SinoPac Financial Holdings Co (永豐金控) chairman Ho Show-chuan (何壽川) pledged yesterday to pull the company out of the red in the second half of this year.
“After recovering from sub-prime-related investment losses, [SinoPac] is likely to return to profit in the second half of this year,” Ho, who is also chairman of Yuen Foong Yu Paper Manufacturing Co (永豐餘造紙), told a shareholders’ meeting yesterday morning.
The top management at SinoPac Financial, including Ho and chief executive officer Paul Lo (盧正昕), who will retire from his post on June 16, came under fire at the meeting for losses incurred from the company’s US$350 million subprime-related investments.
Top officials opened the meeting by taking a bow and apologizing for finalizing a cash dividend of just NT$0.1267 per share and not maximizing the company’s value for shareholders.
Some shareholders called on Lo to shoulder responsibility by giving up his company pension annuity.
SinoPac Financial has booked losses for 92 percent of its US$350 million in structured investment vehicles (SIVs) and Lo assured shareholders that the remaining 8 percent of investments were under control, with the stop and reverse point in sight.
“The company’s subprime-related crisis should bottom out by the end of June,” Lo said.
Although SinoPac Financial’s securities businesses are turning a profit, it wrote off NT$5.8 billion (US$191.2 million) in investment losses for last year and reported NT$2.45 billion in after-tax profits, constituting NT$0.36 earnings per share, he said.

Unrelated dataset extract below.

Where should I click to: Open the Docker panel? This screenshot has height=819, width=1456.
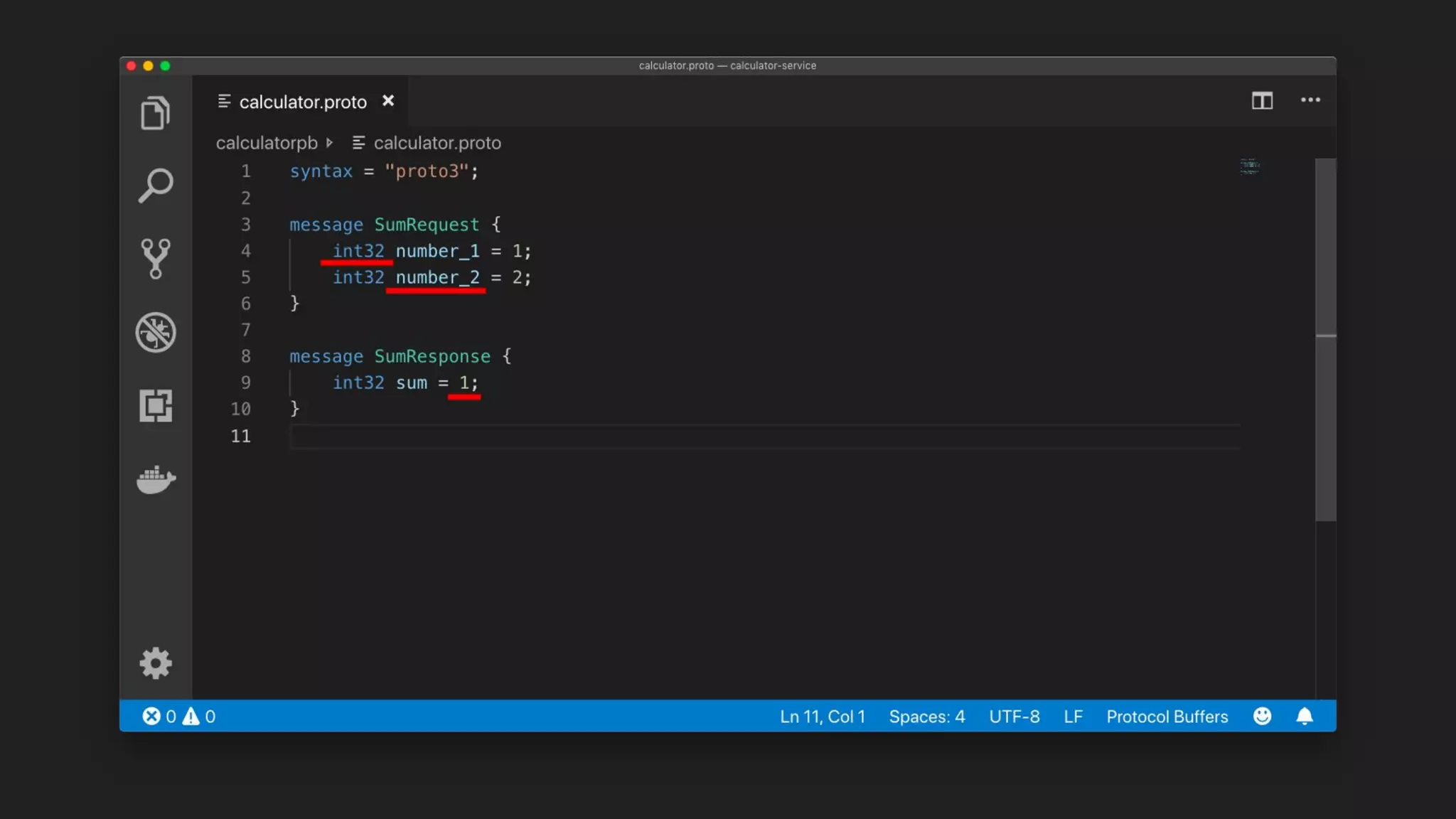tap(155, 480)
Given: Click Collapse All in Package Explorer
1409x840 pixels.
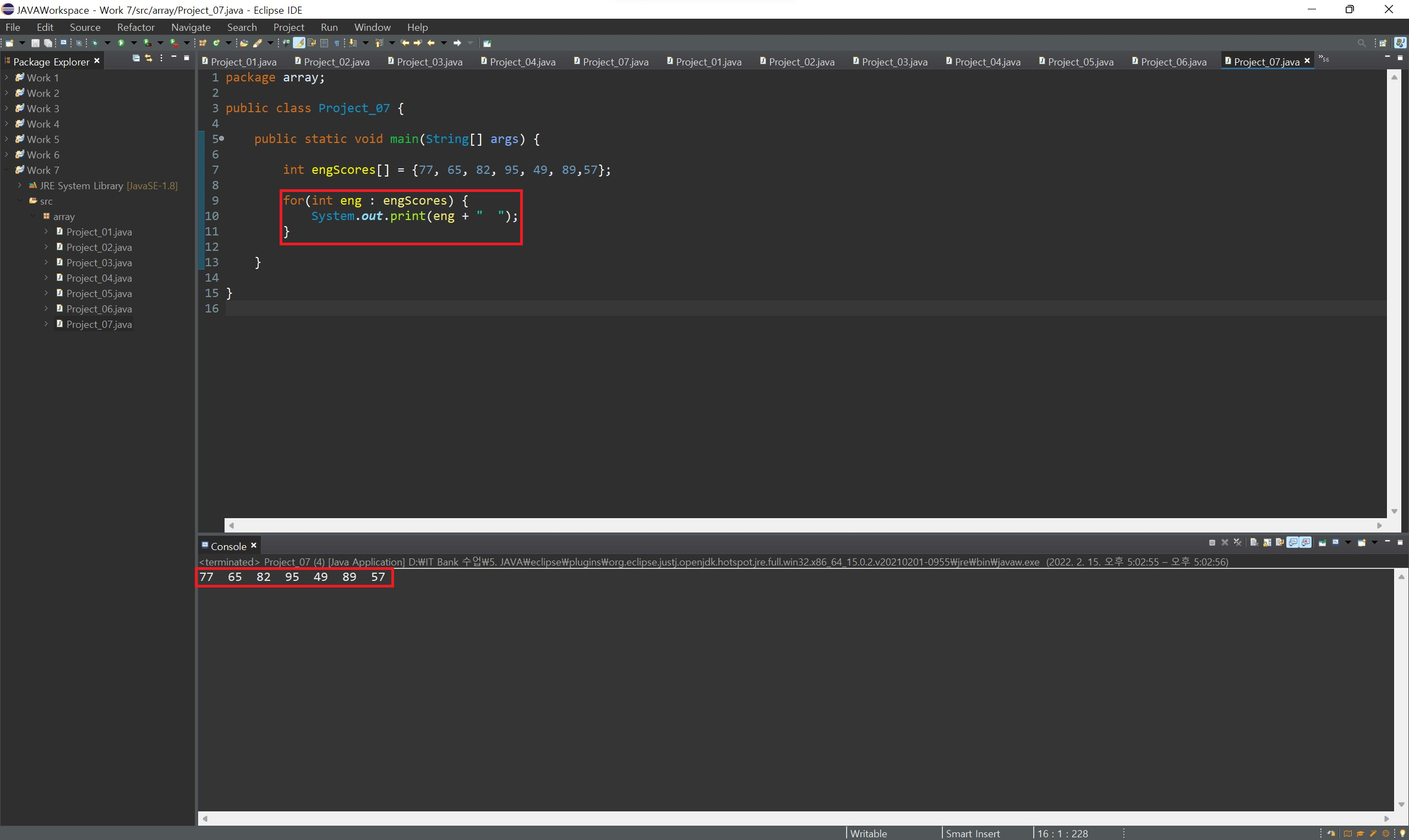Looking at the screenshot, I should (x=136, y=58).
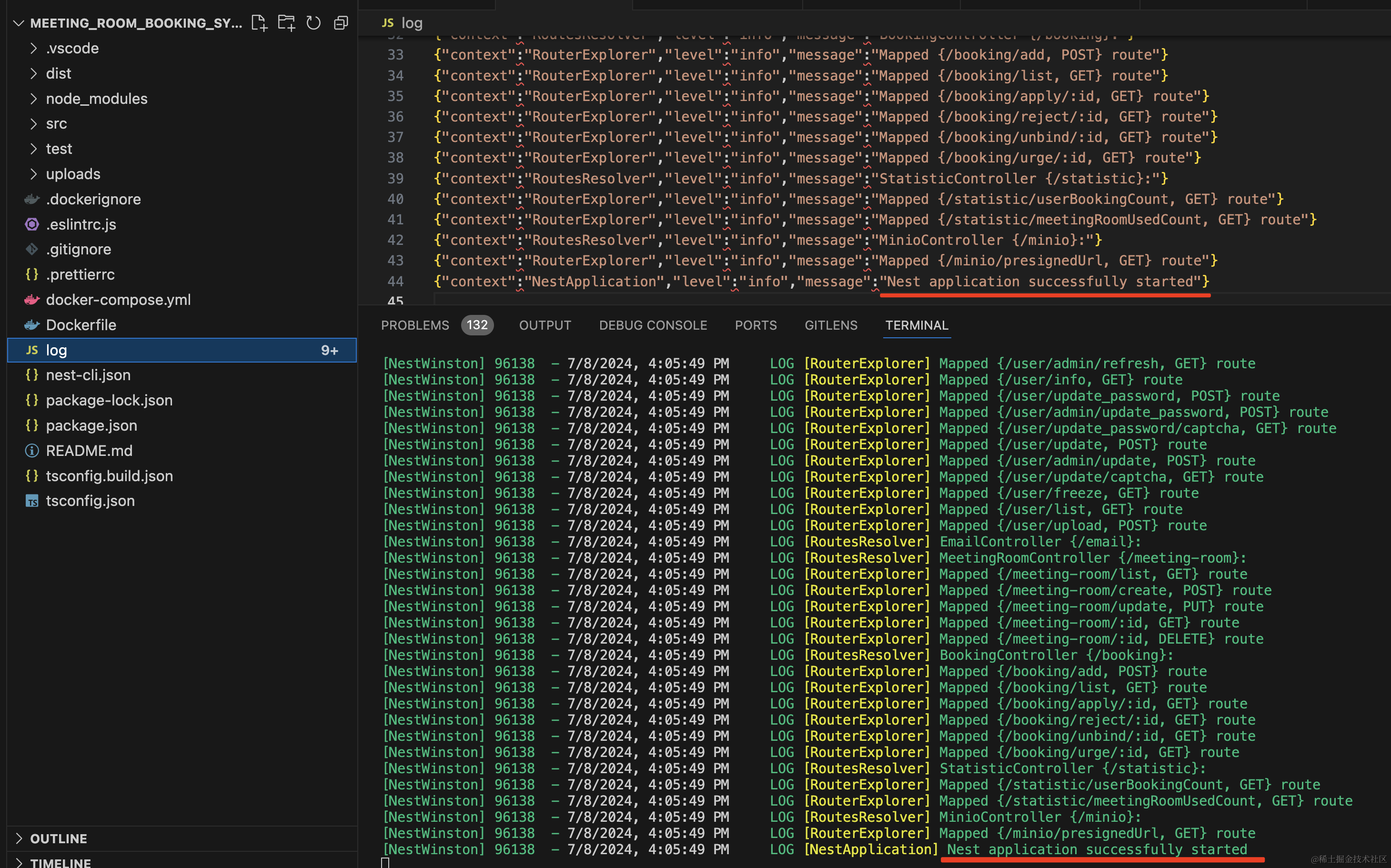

The company fell farther into the red after suffering another NT$4.125 billion in losses from subprime-related investments early this year, Lo said.
The shareholders meeting voted to reshuffle the company’s 10-member board, with Ho still controlling seven board seats. Lo will stay on as a board member at SinoPac Financial.
Unsubstantiated media reports have said that SinoPac Financial plans to hire former Mega Financial Holding Co (兆豐金控) president Mckinney Tsai (蔡友才) as CEO at a June 16 board meeting to review and approve the appointment.
SinoPac Financial spokesman Richard Chang (張立荃) declined yesterday comment on the speculation, saying only that the company chairman would reveal the new CEO after the board meeting.
SinoPac Financial shares fell NT$0.35 yesterday to close at NT$14.15 per share.
The company’s stock has risen 16.5 percent so far this year, compared with the TAIEX’s 2.81 percent jump over the same period.